| Source passage |
Go and Stand on Hallowed Ground
I suppose it is a contradiction that someone like me who so firmly guards against the narrative fallacy would be such a deep believer in hallowed ground. But I am. See, those who ascribe to this school of thought simply believe that there is something to be gained from going to old places, places where people died or where great things happened. And that by standing on this ground are transformed by it.
There you can experience what Hadot calls the “oceaniac feeling.” A sense of belonging to something larger, to realize that “human things are an infinitesimal point in the immensity.” It is in this instance, that you can ask yourself the important questions: Who am I? What am I doing? What is my role in this world?
The battlefield at Vicksburg. The canals and palazzos of Venice. The forum in Rome. The streets of Tombstone. Old South Meeting House in Boston, the grounds of Harvard. The Hangman’s Elm in Washington Square Park. I’ve spent a lot of time in the American South. Part of the reason I like it is for its hallowed ground potential. Huey Long trained at the gym where I work out. As far as I know, the heavy bag I hit is still in the same place he learned to box. The building I write this in is 200 years old. How many people have passed through it? Wasted time? Enjoyed themselves?
I don’t always even need to physically step in these places or, if I do, spend more than just a few moments. I’ve driven slowly through the streets of old Birmingham, I didn’t really see why I needed to get out of the car. The thoughts are the same.
Violence. Money. Death. Politics. Sex. These are the themes of humanity. Nothing makes this clearer than hallowed ground of every era. To see your face in a statue and understand how little has changed since then—since before and as it will be forever after. Here a great man once stood. Here another one died. Here a cruel rich man lived in this palatial home…
Yet where are they now? Nowhere. Their works? Mostly gone. As William Alexander Percy wrote, even most extraordinary individuals like his father, “who warmed and led and lighted our people,” are barely remembered. Their name and deeds will be soon forgotten. And ours, which pale in comparison to theirs, will too. What does it matter if “soon” means tomorrow or 1,000 years from now? This is what hallowed ground can teach us.
We are left only with first principals: be a good person; do what you love. Contribute your little bit to the universe before it swallows you up and be happy with that. On hallowed ground, we can channel the energy of the accomplishments of the people who came before it, the passage of time having long stripped them of their vanity, and direct it properly in our own lives.
Of course, it is possible to take the wrong lesson from hallowed ground. Like Caesar, weeping at the sight of a statue of Alexander, that’d he’d conquered fewer nations in the same amount of time. It should not spur our ambition, but chasten it. It is a flash lesson in humility. We are put in our place, and yet at the same time, left with a sense of the magnitude of possibilities.
We read the biographies of great men and see similarities in ourselves. We see a plaque for a division that fought and was slaughtered, and it might pain us to know that we’ll likely never warrant even a generalized marker like that. We fail to realize all of these events are just blips on the larger radar of life. The difference in posthumous recognition between Ulysses S. Grant and an infantryman means nothing to either of them. And in turn between Grant and a greater general—Ghenghis Khan, let’s say—matters less still, even though one’s achievements echo louder and have for longer than the other. All dead. All trod upon by you and I today.

| Description of the task |
Update the hallowed ground essay, starting with "Violence. Money. Death." and going on through "can teach us.", and put "grand estate" in place of "palatial home".

| Raw data |

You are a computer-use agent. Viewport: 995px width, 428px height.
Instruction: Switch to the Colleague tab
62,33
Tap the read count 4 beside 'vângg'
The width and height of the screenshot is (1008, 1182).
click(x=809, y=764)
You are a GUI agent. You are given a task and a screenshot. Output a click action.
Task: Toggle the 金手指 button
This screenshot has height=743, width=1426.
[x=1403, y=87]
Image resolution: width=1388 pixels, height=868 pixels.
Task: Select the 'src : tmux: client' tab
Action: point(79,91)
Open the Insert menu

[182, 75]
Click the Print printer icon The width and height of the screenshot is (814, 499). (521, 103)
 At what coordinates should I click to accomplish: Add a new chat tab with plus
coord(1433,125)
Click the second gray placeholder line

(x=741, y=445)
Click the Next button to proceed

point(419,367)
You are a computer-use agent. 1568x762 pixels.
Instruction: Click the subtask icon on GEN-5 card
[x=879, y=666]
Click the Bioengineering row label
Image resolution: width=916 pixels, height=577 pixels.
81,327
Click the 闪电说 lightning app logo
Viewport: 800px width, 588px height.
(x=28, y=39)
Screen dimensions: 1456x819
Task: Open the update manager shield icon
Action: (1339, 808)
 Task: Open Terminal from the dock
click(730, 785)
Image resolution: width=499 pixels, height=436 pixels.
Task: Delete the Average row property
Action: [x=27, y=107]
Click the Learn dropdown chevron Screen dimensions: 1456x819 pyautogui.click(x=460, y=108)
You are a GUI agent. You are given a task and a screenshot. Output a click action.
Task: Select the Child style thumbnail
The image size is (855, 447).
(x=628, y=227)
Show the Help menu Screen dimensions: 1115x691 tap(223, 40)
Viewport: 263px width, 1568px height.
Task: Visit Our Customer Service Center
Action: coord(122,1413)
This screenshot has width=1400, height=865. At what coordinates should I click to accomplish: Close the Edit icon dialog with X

| Solution for this exercise |
Violence. Money. Death. Politics. Sex. These are the themes of humanity. Nothing makes this clearer than hallowed ground of every era. To see your face in a statue and understand how little has changed since then—since before and as it will be forever after. Here a great man once stood. Here another one died. Here a cruel rich man lived in this grand estate…
Yet where are they now? Nowhere. Their works? Mostly gone. As William Alexander Percy wrote, even most extraordinary individuals like his father, “who warmed and led and lighted our people,” are barely remembered. Their name and deeds will be soon forgotten. And ours, which pale in comparison to theirs, will too. What does it matter if “soon” means tomorrow or 1,000 years from now? This is what hallowed ground can teach us.